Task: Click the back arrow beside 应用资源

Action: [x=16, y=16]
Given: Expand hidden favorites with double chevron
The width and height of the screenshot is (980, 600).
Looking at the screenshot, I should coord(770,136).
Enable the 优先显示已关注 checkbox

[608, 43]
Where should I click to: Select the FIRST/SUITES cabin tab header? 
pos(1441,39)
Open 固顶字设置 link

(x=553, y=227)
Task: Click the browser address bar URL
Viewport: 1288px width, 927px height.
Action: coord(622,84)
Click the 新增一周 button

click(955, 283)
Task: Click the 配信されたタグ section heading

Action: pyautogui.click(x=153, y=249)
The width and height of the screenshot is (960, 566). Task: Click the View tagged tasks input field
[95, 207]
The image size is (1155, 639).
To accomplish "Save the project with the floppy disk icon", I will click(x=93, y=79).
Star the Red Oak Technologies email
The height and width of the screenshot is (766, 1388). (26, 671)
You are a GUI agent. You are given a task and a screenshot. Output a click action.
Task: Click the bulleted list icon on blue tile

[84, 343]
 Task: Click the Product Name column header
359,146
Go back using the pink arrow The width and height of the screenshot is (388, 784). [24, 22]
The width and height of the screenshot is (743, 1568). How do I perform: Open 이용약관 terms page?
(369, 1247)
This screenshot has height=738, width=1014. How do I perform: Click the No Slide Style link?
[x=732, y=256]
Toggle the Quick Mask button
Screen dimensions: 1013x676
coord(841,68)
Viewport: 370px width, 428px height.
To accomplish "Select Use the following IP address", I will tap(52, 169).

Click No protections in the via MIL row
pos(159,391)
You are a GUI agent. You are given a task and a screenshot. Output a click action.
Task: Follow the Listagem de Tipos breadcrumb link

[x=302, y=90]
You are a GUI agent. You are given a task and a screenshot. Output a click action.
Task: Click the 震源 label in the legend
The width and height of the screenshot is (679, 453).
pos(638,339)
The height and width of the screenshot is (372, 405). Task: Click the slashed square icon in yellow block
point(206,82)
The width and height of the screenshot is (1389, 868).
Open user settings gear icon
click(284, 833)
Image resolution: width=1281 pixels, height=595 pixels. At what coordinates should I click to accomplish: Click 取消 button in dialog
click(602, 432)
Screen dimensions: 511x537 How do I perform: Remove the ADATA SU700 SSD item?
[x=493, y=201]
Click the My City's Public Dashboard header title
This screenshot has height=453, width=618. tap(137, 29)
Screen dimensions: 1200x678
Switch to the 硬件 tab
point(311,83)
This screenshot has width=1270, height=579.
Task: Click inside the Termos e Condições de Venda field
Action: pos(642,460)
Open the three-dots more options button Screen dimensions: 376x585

* * * * * * * * *

## WORK REQUIRED
Please repeat every entry, exactly as it was written.

## YOUR SOLUTION
Task: Click the back arrow beside 应用资源

Action: [x=16, y=16]
Given: Expand hidden favorites with double chevron
The width and height of the screenshot is (980, 600).
Looking at the screenshot, I should coord(770,136).
Enable the 优先显示已关注 checkbox

[608, 43]
Where should I click to: Select the FIRST/SUITES cabin tab header? 
pos(1441,39)
Open 固顶字设置 link

(x=553, y=227)
Task: Click the browser address bar URL
Viewport: 1288px width, 927px height.
Action: coord(622,84)
Click the 新增一周 button

click(955, 283)
Task: Click the 配信されたタグ section heading

Action: pyautogui.click(x=153, y=249)
The width and height of the screenshot is (960, 566). Task: Click the View tagged tasks input field
[95, 207]
The image size is (1155, 639).
To accomplish "Save the project with the floppy disk icon", I will click(x=93, y=79).
Star the Red Oak Technologies email
The height and width of the screenshot is (766, 1388). (26, 671)
You are a GUI agent. You are given a task and a screenshot. Output a click action.
Task: Click the bulleted list icon on blue tile

[84, 343]
 Task: Click the Product Name column header
359,146
Go back using the pink arrow The width and height of the screenshot is (388, 784). [24, 22]
The width and height of the screenshot is (743, 1568). How do I perform: Open 이용약관 terms page?
(369, 1247)
This screenshot has height=738, width=1014. How do I perform: Click the No Slide Style link?
[x=732, y=256]
Toggle the Quick Mask button
Screen dimensions: 1013x676
coord(841,68)
Viewport: 370px width, 428px height.
To accomplish "Select Use the following IP address", I will tap(52, 169).

Click No protections in the via MIL row
pos(159,391)
You are a GUI agent. You are given a task and a screenshot. Output a click action.
Task: Follow the Listagem de Tipos breadcrumb link

[x=302, y=90]
You are a GUI agent. You are given a task and a screenshot. Output a click action.
Task: Click the 震源 label in the legend
The width and height of the screenshot is (679, 453).
pos(638,339)
The height and width of the screenshot is (372, 405). Task: Click the slashed square icon in yellow block
point(206,82)
The width and height of the screenshot is (1389, 868).
Open user settings gear icon
click(284, 833)
Image resolution: width=1281 pixels, height=595 pixels. At what coordinates should I click to accomplish: Click 取消 button in dialog
click(602, 432)
Screen dimensions: 511x537 How do I perform: Remove the ADATA SU700 SSD item?
[x=493, y=201]
Click the My City's Public Dashboard header title
This screenshot has height=453, width=618. tap(137, 29)
Screen dimensions: 1200x678
Switch to the 硬件 tab
point(311,83)
This screenshot has width=1270, height=579.
Task: Click inside the Termos e Condições de Venda field
Action: pos(642,460)
Open the three-dots more options button Screen dimensions: 376x585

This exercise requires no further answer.